Formatting nit: ``dict``

> Specification
> =============
> 
> * the default class *definition* namespace is now ``OrderdDict``
> * the order in which class attributes are defined is preserved in the
>   new ``__definition_order__`` attribute on each class
> * "dunder" attributes (e.g. ``__init__``, ``__module__``) are ignored

What does this imply? If I define some __dunder__ methods, will they simply
not be present in __definition_order__? What if I want to keep the order of
those? While keeping the order of these might be meaningless in most cases,
I don't think there's really a huge problem in doing so. Maybe I'm
overthinking it.

> * ``__definition_order__`` is a tuple
> * ``__definition_order__`` is a read-only attribute
> * ``__definition_order__`` is always set:
> 
>   * if ``__definition_order__`` is defined in the class body then it
>     is used
>   * types that do not have a class definition (e.g. builtins) have
>     their ``__definition_order__`` set to ``None``
>   * types for which `__prepare__()`` returned something other than
>     ``OrderedDict`` (or a subclass) have their ``__definition_order__``
>     set to ``None``

I would probably like a ``type.definition_order`` method, for which the
return value is bound to __definition_order__ when the class is created
(much like the link between ``type.mro`` and ``cls.__mro__``. Additionally
I'm not sure if setting the attribute to None is a good idea; I'd have it as
an empty tuple.

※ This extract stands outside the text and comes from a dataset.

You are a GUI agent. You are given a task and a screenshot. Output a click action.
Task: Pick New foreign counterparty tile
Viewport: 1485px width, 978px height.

Then again I tend to overthink a lot.

> The following code demonstrates roughly equivalent semantics::
> 
>    class Meta(type):
>        def __prepare__(cls, *args, **kwargs):
>            return OrderedDict()
> 
>    class Spam(metaclass=Meta):
>        ham = None
>        eggs = 5
>        __definition_order__ = tuple(k for k in locals()
>                                     if (!k.startswith('__') or
>                                         !k.endswith('__')))

Mixing up C and Python syntax here.

> However, using ``OrderedDict`` for ``type,__dict__`` would obscure the
> relationship with the definition namespace, making it less useful.
> Additionally, doing this would require significant changes to the
> semantics of the concrete dict C-API.

Formatting nit: ``dict``

I'm +1 on the whole idea (one of my common uses of metaclasses was to keep
the definition order *somewhere*). Thank you for doing that!